Pressure, there is so much pressure building behind my eyes. My head feels like it’s going to burst. So many of them have returned to my skull – I feel them packed in there like the woolen stuffing of a doll. For some reason this thought makes me laugh. Stuffed like a doll I am with crawling monsters gnawing away at my insides. More laughter, hysterical this time. I hear it as if from a distance, but know it’s emanating from my own cracked and swollen lips, my own cracked and damaged mind.

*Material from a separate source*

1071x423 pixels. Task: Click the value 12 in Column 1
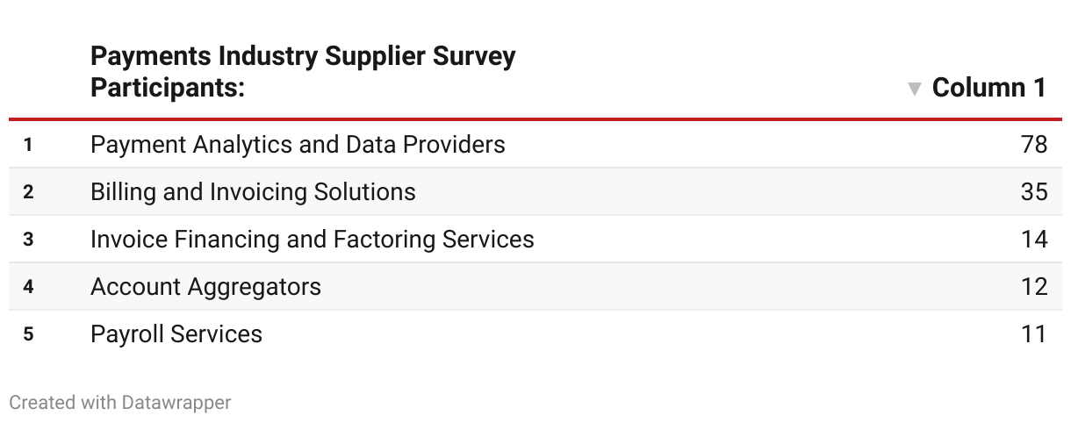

The laughter gives me energy, makes them crazy. I can feel their panicked agitation escalate with the flow of what little blood is left in me.

Heaving the rest of my body into the tub, my swollen and infested carcass is wracked with uncontrollable convulsions. A stream of small creatures emerge with the spittle that I cough up. They scurry for the darkness of the drain. Lifting one foot, I manage to flip the hot water tap. Immediately they begin to scale my body and climb my flesh to escape the torrid flow.

Twisting, contorting and clawing my way around, I manage to turn my body so that my head is closer to the near boiling stream. It is excruciating; gloriously agonizing. I rip handfuls of my own hair from my head, and stuff them into the drain effectively clogging it to trap the scalding water in the basin with me – with them!

Delirious as I am, a small voice in the back of my mind whispers that I may be imagining all of this, but as my flesh peels back from bone and sinew, and the smell of steaming meat assaults my nostrils, I can’t help but feel that I have finally won. They will die along with me in agony and pain. My final act – to slide shut the glass doors, trapping them in the swiftly filling watery grave I’ve chosen for us all.